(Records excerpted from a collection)
---
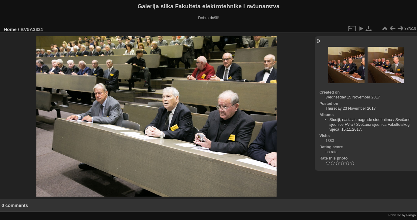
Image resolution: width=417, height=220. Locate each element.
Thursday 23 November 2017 (350, 108)
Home (10, 29)
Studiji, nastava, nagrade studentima (360, 119)
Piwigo (411, 215)
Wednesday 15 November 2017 (352, 97)
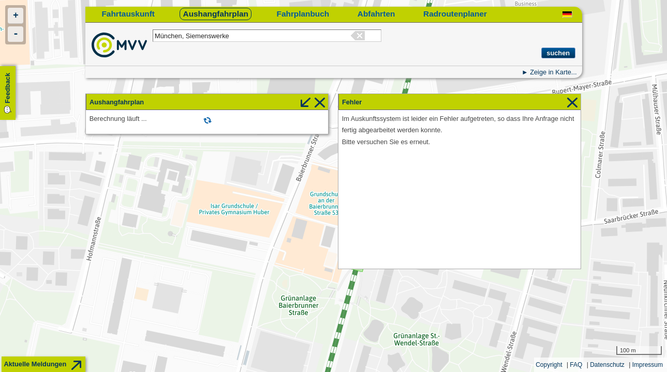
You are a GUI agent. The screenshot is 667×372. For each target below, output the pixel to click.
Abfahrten (376, 13)
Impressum (647, 364)
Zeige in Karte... (553, 72)
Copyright (549, 364)
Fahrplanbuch (303, 13)
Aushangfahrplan (215, 13)
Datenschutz (607, 364)
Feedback (7, 88)
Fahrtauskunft (127, 13)
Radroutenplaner (455, 13)
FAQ (576, 364)
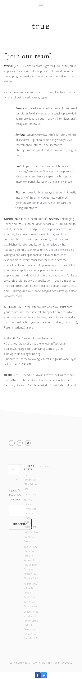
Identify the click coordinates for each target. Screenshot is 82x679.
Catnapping (30, 494)
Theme (20, 108)
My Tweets (45, 466)
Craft (19, 166)
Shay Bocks (65, 663)
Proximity (10, 66)
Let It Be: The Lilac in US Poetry (31, 537)
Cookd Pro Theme (43, 663)
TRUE (20, 224)
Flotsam (20, 192)
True (41, 26)
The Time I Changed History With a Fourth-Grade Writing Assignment (30, 513)
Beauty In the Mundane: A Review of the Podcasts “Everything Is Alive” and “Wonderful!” (31, 625)
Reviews (20, 134)
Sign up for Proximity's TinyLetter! (15, 495)
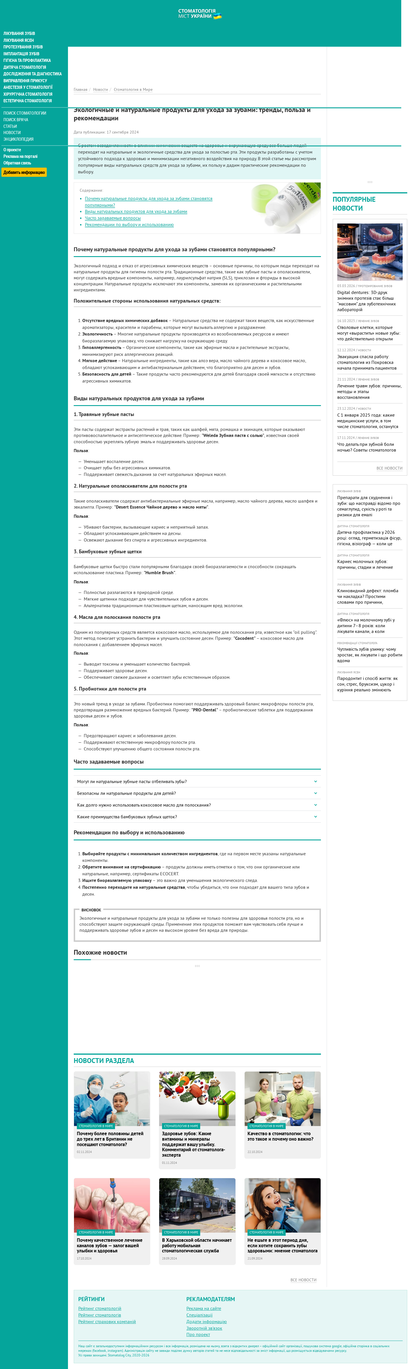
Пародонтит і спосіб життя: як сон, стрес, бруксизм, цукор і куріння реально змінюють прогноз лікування (367, 686)
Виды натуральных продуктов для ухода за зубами (136, 211)
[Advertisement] (197, 40)
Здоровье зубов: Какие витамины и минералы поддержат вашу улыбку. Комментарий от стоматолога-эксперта (193, 1144)
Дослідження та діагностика (32, 65)
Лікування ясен (19, 31)
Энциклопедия (19, 131)
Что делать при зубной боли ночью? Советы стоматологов (366, 447)
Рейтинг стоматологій (99, 1308)
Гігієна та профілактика (27, 51)
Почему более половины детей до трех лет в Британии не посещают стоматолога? (110, 1139)
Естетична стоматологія (27, 93)
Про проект (198, 1334)
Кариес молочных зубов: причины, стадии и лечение (365, 564)
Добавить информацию (25, 161)
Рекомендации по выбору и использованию (129, 224)
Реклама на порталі (21, 148)
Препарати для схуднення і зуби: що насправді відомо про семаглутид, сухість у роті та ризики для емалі (368, 506)
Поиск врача (17, 111)
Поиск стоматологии (25, 105)
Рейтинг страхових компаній (107, 1321)
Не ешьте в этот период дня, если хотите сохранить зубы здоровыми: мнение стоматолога (282, 1245)
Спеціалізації (199, 1315)
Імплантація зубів (22, 44)
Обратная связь (18, 155)
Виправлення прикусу (25, 72)
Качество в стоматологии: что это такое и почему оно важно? (280, 1136)
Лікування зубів (20, 24)
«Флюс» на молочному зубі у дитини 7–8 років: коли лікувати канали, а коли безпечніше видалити (365, 628)
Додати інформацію (206, 1321)
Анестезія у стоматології (28, 79)
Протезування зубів (23, 38)
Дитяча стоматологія (24, 58)
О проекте (13, 141)
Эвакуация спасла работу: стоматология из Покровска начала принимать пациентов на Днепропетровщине (367, 365)
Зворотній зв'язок (204, 1328)
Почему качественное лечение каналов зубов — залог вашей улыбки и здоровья (110, 1245)
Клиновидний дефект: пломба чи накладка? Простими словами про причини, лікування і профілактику (367, 599)
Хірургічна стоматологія (28, 86)
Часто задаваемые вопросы (113, 218)
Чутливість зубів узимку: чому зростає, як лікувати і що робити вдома (369, 654)
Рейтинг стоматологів (99, 1315)
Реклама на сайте (203, 1308)
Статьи (11, 118)
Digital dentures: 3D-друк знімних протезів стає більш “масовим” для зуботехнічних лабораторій (366, 300)
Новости (13, 125)
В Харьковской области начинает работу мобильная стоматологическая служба (196, 1245)
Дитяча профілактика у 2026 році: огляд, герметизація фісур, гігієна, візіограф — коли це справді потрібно (369, 540)
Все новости (304, 1279)
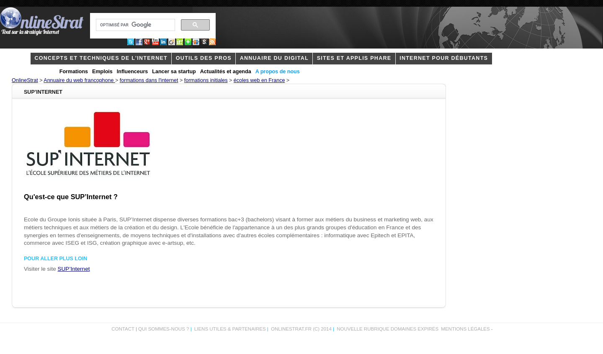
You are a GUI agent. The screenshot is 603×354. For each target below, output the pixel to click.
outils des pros (204, 58)
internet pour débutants (443, 58)
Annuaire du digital (274, 58)
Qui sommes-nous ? (164, 328)
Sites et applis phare (354, 58)
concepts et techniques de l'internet (101, 58)
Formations (73, 71)
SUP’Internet (74, 269)
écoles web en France (259, 80)
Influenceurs (132, 71)
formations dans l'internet (149, 80)
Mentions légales (465, 328)
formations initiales (206, 80)
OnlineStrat (25, 80)
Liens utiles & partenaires (230, 328)
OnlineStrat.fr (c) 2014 (301, 328)
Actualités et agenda (225, 71)
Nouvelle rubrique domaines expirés (387, 328)
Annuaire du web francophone (79, 80)
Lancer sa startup (174, 71)
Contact (122, 328)
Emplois (102, 71)
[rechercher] (134, 25)
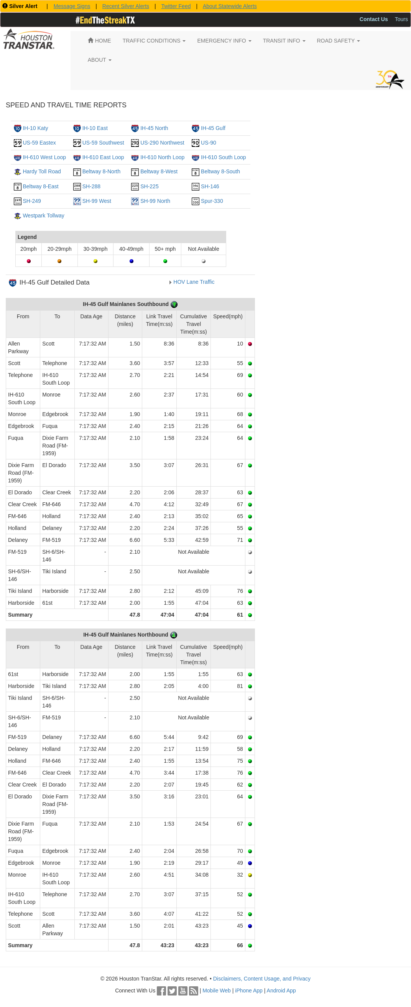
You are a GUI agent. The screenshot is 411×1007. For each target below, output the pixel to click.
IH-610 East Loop (103, 157)
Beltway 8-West (159, 171)
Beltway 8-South (220, 171)
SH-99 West (96, 201)
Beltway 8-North (101, 171)
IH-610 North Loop (162, 157)
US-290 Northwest (162, 143)
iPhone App (249, 990)
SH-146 (210, 186)
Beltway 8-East (40, 186)
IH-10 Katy (35, 128)
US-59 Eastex (39, 143)
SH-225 (149, 186)
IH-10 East (95, 128)
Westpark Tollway (43, 215)
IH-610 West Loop (44, 157)
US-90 (208, 143)
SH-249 (32, 201)
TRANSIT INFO (284, 41)
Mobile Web (216, 990)
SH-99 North (155, 201)
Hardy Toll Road (42, 171)
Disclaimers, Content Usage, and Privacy (262, 979)
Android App (281, 990)
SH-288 (91, 186)
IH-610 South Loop (223, 157)
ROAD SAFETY (338, 41)
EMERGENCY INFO (224, 41)
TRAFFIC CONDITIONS (154, 41)
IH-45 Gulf (213, 128)
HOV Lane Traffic (193, 282)
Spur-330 (212, 201)
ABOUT (100, 60)
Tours (401, 19)
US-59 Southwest (103, 143)
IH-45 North (154, 128)
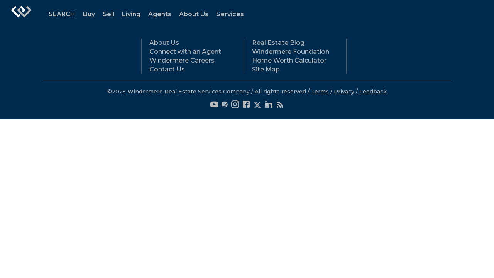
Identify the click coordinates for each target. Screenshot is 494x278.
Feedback (373, 91)
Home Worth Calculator (289, 60)
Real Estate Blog (278, 42)
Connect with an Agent (185, 51)
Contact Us (167, 69)
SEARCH (62, 14)
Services (230, 14)
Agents (159, 14)
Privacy (344, 91)
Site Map (266, 69)
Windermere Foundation (290, 51)
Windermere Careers (182, 60)
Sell (108, 14)
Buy (89, 14)
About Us (193, 14)
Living (131, 14)
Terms (320, 91)
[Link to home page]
---
== Description of the task ==
Repeat the lines of the material above, from the line with "Beltway 8-North (101, 171)" up to and including the line with "TRANSIT INFO (284, 41)".

== Response to the task ==
Beltway 8-North (101, 171)
IH-610 North Loop (162, 157)
US-290 Northwest (162, 143)
iPhone App (249, 990)
SH-146 (210, 186)
Beltway 8-East (40, 186)
IH-10 Katy (35, 128)
US-59 Eastex (39, 143)
SH-225 (149, 186)
IH-10 East (95, 128)
Westpark Tollway (43, 215)
IH-610 West Loop (44, 157)
US-90 (208, 143)
SH-249 (32, 201)
TRANSIT INFO (284, 41)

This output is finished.